A Llama walks into the 'Bar': Efficient Supervised Fine-Tuning for Legal Reasoning in the Multi-state Bar Exam
Rean Fernandes, André Biedenkapp, Frank Hutter, Noor Awad
TL;DR
This work asks whether smaller open-weight LLMs can match legal reasoning on the MBEs with limited data. By distilling explanations into an IRAC framework and applying supervised fine-tuning with QLoRa adapters on Llama-2 7B and Llama-3 8B, the authors show notable gains in accuracy and parsing reliability, though not reaching GPT-4-level performance. Structured IRAC explanations yield stronger gains for Llama-3 and dramatically improve parse-robustness, while Llama-2 benefits more modestly and requires more data. The study releases the curated SFT dataset and adapter family, establishing practical lower bounds for resource-constrained legal QA and highlighting the trade-offs between model size, data, and reasoning structure in domain-specific fine-tuning.
Abstract
Legal reasoning tasks present unique challenges for large language models (LLMs) due to the complexity of domain-specific knowledge and reasoning processes. This paper investigates how effectively smaller language models (Llama 2 7B and Llama 3 8B) can be fine-tuned with a limited dataset of 1,514 Multi-state Bar Examination (MBE) questions to improve legal question answering accuracy.
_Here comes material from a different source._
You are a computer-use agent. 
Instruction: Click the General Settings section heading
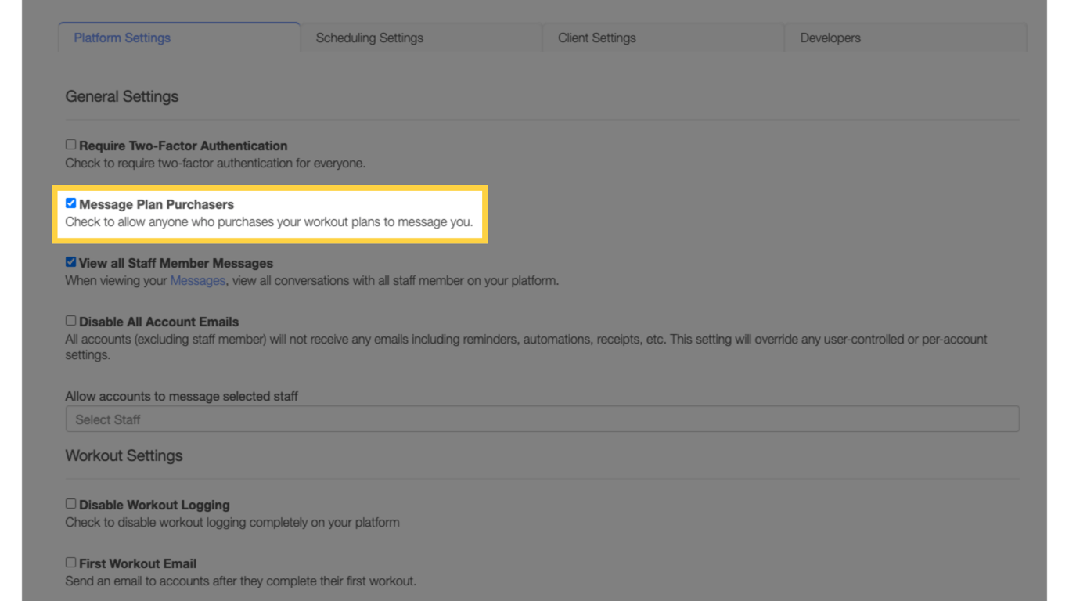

We evaluate these models on the 2022 MBE questions licensed from JD Advising, the same dataset used in the 'GPT-4 passes the Bar exam' study. Our methodology involves collecting approximately 200 questions per legal domain across 7 domains. We distill the dataset using Llama 3 (70B) to transform explanations into a structured IRAC (Issue, Rule, Application, Conclusion) format as a guided reasoning process to see if it results in better performance over the non-distilled dataset. We compare the non-fine-tuned models against their supervised fine-tuned (SFT) counterparts, trained for different sample sizes per domain, to study the effect on accuracy and prompt adherence. We also analyse option selection biases and their mitigation following SFT. In addition, we consolidate the performance across multiple variables: prompt type (few-shot vs zero-shot), answer ordering (chosen-option first vs generated-explanation first), response format (Numbered list vs Markdown vs JSON), and different decoding temperatures. Our findings show that domain-specific SFT helps some model configurations achieve close to human baseline performance, despite limited computational resources and a relatively small dataset. We release both the gathered SFT dataset and the family of Supervised Fine-tuned (SFT) adapters optimised for MBE performance. This establishes a practical lower bound on resources needed towards achieving effective legal question answering in smaller LLMs.